Credit: University of Bristol Library, Special Collections (DM2103)
Transcription
I am so glad you do lots of music with Edith H., ‘old B.’ de Tell. Edith H. I am tremendously pleased she got the Hallé scholarship, not only for her sake and ours, but also because I believe she has the necessary persistence to go on improving in later years, and thus live a musical life, such as the Hallé scholarship is intended to encourage. I’m very glad Nelly also did well at the contest, she also can and will do many good things musical in time to come. The pieces they are all doing encourage me with a certainty of this good progress. Mary Spencer has well justified the hopes of being ‘up to’ OP [check?] standard in such a Beethoven movement as the one she was to play last month. As for Edith Mary, I’m specially glad her memory is growing strong – so much unconscious ‘inward digestion’ is accomplished when a live brain is well enough stocked with ideas on which to work. My love to them all. And who dares to venture on a Schönberg fragment?!
Quotes letter about his own political conviction and search for justice for all Conscientious objectors. Seeking absolute rather than conditional suspension.

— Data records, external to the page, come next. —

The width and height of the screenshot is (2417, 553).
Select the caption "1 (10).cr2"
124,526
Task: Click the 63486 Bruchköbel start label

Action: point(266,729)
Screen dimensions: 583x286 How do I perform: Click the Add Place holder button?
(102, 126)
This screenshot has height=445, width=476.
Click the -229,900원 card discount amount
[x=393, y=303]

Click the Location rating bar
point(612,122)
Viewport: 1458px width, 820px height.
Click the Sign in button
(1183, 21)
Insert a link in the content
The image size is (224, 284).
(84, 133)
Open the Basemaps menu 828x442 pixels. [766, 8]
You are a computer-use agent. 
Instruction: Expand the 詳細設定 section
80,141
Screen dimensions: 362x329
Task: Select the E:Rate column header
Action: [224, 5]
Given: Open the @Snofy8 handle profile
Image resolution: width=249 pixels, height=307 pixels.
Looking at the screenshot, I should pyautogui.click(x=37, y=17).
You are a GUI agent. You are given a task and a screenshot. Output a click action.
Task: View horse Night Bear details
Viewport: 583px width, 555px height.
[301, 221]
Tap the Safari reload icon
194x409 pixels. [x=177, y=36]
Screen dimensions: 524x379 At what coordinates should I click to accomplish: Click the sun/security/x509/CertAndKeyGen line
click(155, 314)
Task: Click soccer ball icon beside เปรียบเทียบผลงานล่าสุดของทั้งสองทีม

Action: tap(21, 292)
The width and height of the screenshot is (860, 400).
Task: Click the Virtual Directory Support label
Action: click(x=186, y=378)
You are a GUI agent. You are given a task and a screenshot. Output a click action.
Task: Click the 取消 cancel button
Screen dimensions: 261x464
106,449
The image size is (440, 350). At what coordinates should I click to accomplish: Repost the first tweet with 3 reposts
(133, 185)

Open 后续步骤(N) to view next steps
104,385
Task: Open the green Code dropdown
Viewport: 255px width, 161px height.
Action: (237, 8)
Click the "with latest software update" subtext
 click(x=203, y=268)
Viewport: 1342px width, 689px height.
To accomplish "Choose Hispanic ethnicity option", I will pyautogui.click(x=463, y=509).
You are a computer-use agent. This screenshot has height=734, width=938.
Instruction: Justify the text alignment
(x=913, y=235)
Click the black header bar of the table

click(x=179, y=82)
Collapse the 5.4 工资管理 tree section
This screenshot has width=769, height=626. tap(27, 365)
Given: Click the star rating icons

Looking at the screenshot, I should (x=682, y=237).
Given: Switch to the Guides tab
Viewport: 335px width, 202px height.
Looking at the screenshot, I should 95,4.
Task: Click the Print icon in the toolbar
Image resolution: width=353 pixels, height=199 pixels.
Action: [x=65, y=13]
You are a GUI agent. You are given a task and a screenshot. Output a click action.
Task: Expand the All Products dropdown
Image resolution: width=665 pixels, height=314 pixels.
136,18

‘I beg to submit that a man who, rather than obey military orders, chooses a life in which the rigid suppression of every natural and spontaneous impulse is involved (as it is necessarily involved in British prison life), thereby proves his sincerity so incontestably that no human (and consequently fallible) tribunal can be justified in subsequently maintaining its previous finding against him, from which it follows that the immediate granting of absolute exemption to all who are in a similar position to mine, would be no more than a base act of tardy justice.